- **DOCUMENT EXCERPT**:

Studio album by Kate Taylor
- Released: January 1971
- Recorded: 1970
- Studio: Sunset Sound and Crystal Sound, Los Angeles
- Genre: Rock
- Length: 38:37
- Label: Cotillion
- Producer: Peter Asher

Kate Taylor chronology
|  | Sister Kate (1971) | Kate Taylor (1978) |

= Sister Kate (album) =

Sister Kate is singer Kate Taylor's first album, released in 1971.

The album features versions of songs by a number of different artists, including "Where You Lead" and "Home Again" which also appeared on Carole King's Tapestry album that same year, as well as two songs which had been recently been covered by Rod Stewart: "Handbags and Gladrags" and "Country Comfort". "Country Comfort" and "Ballad of a Well Known Gun" are two Elton John/Bernie Taupin compositions. The album also features a composition by Taylor's brother Livingston and two by brother James.

- **WRITTEN TASK**: Who produced the album described in the Sister Kate entry above?

- **RAW DATA**:
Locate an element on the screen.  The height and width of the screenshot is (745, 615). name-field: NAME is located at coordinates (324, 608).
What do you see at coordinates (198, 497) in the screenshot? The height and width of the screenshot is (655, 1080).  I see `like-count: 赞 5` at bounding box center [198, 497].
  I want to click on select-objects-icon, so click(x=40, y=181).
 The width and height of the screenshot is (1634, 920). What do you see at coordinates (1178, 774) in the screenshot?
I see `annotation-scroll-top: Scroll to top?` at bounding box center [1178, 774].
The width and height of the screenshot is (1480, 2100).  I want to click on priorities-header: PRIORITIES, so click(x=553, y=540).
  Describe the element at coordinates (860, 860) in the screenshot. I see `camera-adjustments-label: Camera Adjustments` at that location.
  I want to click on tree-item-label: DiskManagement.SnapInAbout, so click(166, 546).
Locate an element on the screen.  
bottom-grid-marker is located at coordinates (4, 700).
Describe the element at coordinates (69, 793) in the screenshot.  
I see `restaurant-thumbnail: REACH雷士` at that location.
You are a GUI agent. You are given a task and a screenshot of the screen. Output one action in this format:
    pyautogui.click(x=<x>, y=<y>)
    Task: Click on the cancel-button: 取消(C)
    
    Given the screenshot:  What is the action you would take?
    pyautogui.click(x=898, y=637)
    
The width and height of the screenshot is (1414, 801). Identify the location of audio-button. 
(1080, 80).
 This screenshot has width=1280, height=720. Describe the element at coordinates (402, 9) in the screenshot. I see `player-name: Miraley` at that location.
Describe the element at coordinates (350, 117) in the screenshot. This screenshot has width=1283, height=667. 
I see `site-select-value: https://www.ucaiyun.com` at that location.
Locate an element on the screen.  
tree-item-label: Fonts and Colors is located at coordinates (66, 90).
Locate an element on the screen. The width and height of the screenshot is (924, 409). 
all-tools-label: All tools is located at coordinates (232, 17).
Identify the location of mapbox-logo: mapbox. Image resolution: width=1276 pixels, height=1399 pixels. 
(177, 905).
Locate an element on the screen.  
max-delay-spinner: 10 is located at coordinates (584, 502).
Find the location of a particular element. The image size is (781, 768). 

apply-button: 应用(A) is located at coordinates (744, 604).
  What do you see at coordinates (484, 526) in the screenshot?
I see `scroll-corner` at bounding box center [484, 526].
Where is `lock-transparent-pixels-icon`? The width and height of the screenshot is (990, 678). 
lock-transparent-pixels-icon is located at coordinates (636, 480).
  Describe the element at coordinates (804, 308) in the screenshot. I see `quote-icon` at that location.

- **COMPLETED TASK**: Peter Asher